• [Tarefas propostas]
[1] Por favor, extraia do texto sobre vínculos, sem nenhuma alteração, o trecho que começa nas palavras "A emoção gerada" e para depois de "existido entre eles.".
[2] Responda com base no texto sobre vínculos:
(a) Em que campo podemos manifestar ou falhar em expressar a humanidade?
(b) Os padrões de relacionamento que tendemos a repetir vêm das relações com quem?
(c) Para que três coisas houve pouco ou nenhum espaço nas relações passadas que deixaram um rastro obscuro?

• [Trecho apresentado]
○ ○ ○ ○
Alguém
só pode ser humano no contato com outro humano. É no campo dos vínculos que
podemos manifestar ou falhar, em expressar a humanidade. Em primeiro momento só
nos aproximamos do outro se com ele nos identificamos. A primeira aproximação é
muito mais por aquilo que esperamos ou imaginamos que o outro seja, do que por
aquilo que ele realmente é. Até por que, teremos que percorrer um longo caminho
cheio de ameaças para conhecer realmente a nós mesmos, quanto mais, ao outro em
sua realidade.
Esse
campo do reconhecimento, no processo de vinculação, está repleto de movimentos
emocionais que em sua maioria temos pouco controle.
A emoção gerada no encontro
com o outro sugere insegurança ou um vazio do (vir a ser), em outras palavras,
aquilo que se refere ao que podemos esperar da união que se pronuncia.
Neste
processo, naturalmente criamos ideias, que aos poucos se manifestam como
comportamento, dos quais tendem a repetir padrões de relacionamentos que tivemos
com nossos pais (família de origem) ou até mesmo um modelo de relação que
imaginamos ter existido entre eles.
Sempre
que nos ligamos a pessoas novas, trazemos para essa relação resquícios de
relações antigas. Modelos de funcionamento vividos anteriormente.
Relações
passadas que deixaram um rastro obscuro, onde se encontrou muito pouco, ou nem
um espaço para introdução de afeto, sinceridade e respeito. Vínculos que, de
certa forma, foram mal elaborados. Não houve experiência afetiva suficiente
para que se guardasse uma imagem boa da relação.
○ ○ ○ ○
• [Linhas fornecidas]

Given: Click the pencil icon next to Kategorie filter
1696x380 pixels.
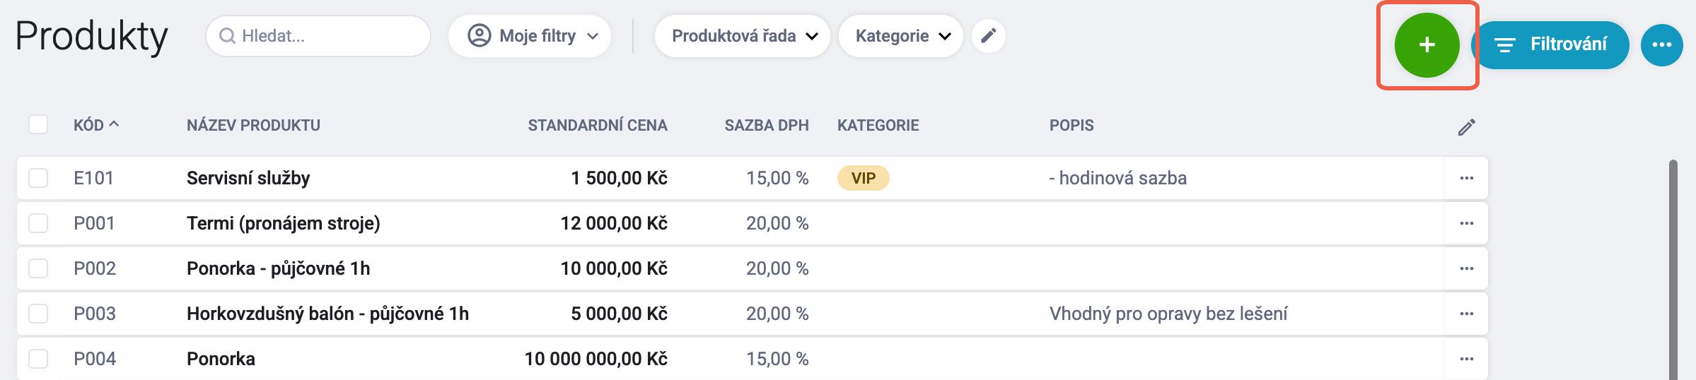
○ ○ ○ ○
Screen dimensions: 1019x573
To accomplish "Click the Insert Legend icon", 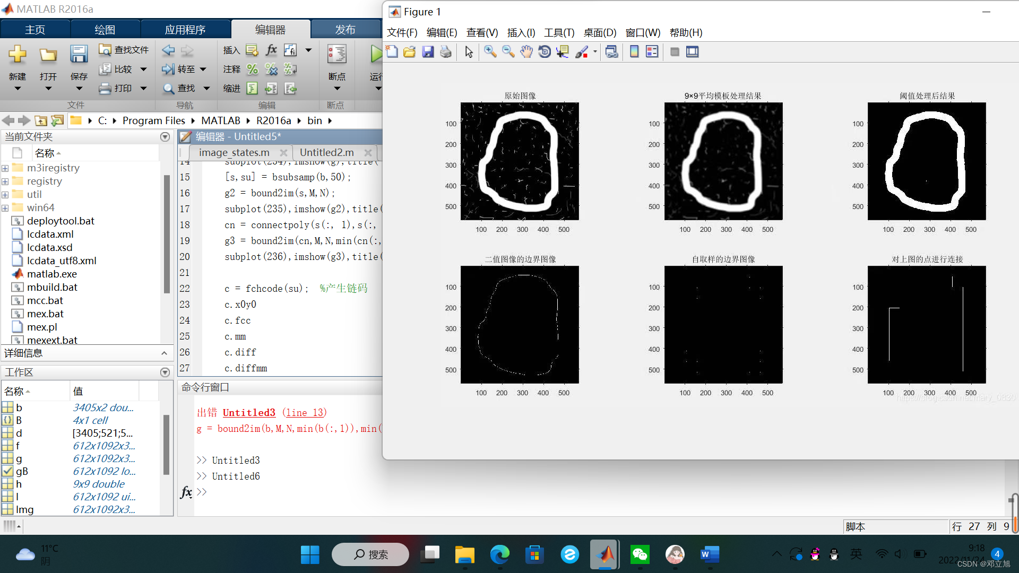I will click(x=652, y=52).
○ ○ ○ ○
• [Respostas completas]
[1]
A emoção gerada no encontro
com o outro sugere insegurança ou um vazio do (vir a ser), em outras palavras,
aquilo que se refere ao que podemos esperar da união que se pronuncia.
Neste
processo, naturalmente criamos ideias, que aos poucos se manifestam como
comportamento, dos quais tendem a repetir padrões de relacionamentos que tivemos
com nossos pais (família de origem) ou até mesmo um modelo de relação que
imaginamos ter existido entre eles.

[2]
(a) No campo dos vínculos.
(b) Das relações que tivemos com nossos pais (família de origem), ou até de um modelo de relação que imaginamos ter existido entre eles.
(c) Afeto, sinceridade e respeito.